*Brief*
Present the lines of the rows below as a Markdown table with two columns, Number and Line, leaving out any blank lines.
══ Data for processing
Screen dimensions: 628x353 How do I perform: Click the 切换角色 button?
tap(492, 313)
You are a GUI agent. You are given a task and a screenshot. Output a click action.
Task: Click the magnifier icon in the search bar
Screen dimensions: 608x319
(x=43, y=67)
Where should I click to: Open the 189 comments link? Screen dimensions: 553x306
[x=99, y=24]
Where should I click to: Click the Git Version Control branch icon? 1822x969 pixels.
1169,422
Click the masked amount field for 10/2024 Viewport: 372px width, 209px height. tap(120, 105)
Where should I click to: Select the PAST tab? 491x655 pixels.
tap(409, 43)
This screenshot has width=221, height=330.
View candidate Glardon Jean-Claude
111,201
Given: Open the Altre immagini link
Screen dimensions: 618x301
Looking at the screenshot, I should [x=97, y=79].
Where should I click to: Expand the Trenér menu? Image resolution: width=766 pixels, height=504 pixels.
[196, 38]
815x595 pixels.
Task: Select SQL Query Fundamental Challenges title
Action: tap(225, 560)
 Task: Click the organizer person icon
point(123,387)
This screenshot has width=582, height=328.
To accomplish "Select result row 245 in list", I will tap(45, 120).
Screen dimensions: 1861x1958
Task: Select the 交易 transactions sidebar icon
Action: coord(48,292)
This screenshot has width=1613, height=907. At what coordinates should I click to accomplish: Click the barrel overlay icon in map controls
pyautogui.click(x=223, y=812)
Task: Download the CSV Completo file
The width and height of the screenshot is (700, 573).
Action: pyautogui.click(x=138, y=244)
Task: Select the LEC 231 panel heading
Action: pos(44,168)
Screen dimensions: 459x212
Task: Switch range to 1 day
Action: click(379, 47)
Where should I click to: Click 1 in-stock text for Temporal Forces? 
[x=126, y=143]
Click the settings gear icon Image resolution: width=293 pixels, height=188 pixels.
════
*Full solution*
| Number | Line |
|---|---|
| 1 | Screen dimensions: 628x353 How do I perform: Click the 切换角色 button? |
| 2 | tap(492, 313) |
| 3 | You are a GUI agent. You are given a task and a screenshot. Output a click action. |
| 4 | Task: Click the magnifier icon in the search bar |
| 5 | Screen dimensions: 608x319 |
| 6 | (x=43, y=67) |
| 7 | Where should I click to: Open the 189 comments link? Screen dimensions: 553x306 |
| 8 | [x=99, y=24] |
| 9 | Where should I click to: Click the Git Version Control branch icon? 1822x969 pixels. |
| 10 | 1169,422 |
| 11 | Click the masked amount field for 10/2024 Viewport: 372px width, 209px height. tap(120, 105) |
| 12 | Where should I click to: Select the PAST tab? 491x655 pixels. |
| 13 | tap(409, 43) |
| 14 | This screenshot has width=221, height=330. |
| 15 | View candidate Glardon Jean-Claude |
| 16 | 111,201 |
| 17 | Given: Open the Altre immagini link |
| 18 | Screen dimensions: 618x301 |
| 19 | Looking at the screenshot, I should [x=97, y=79]. |
| 20 | Where should I click to: Expand the Trenér menu? Image resolution: width=766 pixels, height=504 pixels. |
| 21 | [196, 38] |
| 22 | 815x595 pixels. |
| 23 | Task: Select SQL Query Fundamental Challenges title |
| 24 | Action: tap(225, 560) |
| 25 |  Task: Click the organizer person icon |
| 26 | point(123,387) |
| 27 | This screenshot has width=582, height=328. |
| 28 | To accomplish "Select result row 245 in list", I will tap(45, 120). |
| 29 | Screen dimensions: 1861x1958 |
| 30 | Task: Select the 交易 transactions sidebar icon |
| 31 | Action: coord(48,292) |
| 32 | This screenshot has width=1613, height=907. At what coordinates should I click to accomplish: Click the barrel overlay icon in map controls |
| 33 | pyautogui.click(x=223, y=812) |
| 34 | Task: Download the CSV Completo file |
| 35 | The width and height of the screenshot is (700, 573). |
| 36 | Action: pyautogui.click(x=138, y=244) |
| 37 | Task: Select the LEC 231 panel heading |
| 38 | Action: pos(44,168) |
| 39 | Screen dimensions: 459x212 |
| 40 | Task: Switch range to 1 day |
| 41 | Action: click(379, 47) |
| 42 | Where should I click to: Click 1 in-stock text for Temporal Forces?  |
| 43 | [x=126, y=143] |
| 44 | Click the settings gear icon Image resolution: width=293 pixels, height=188 pixels. |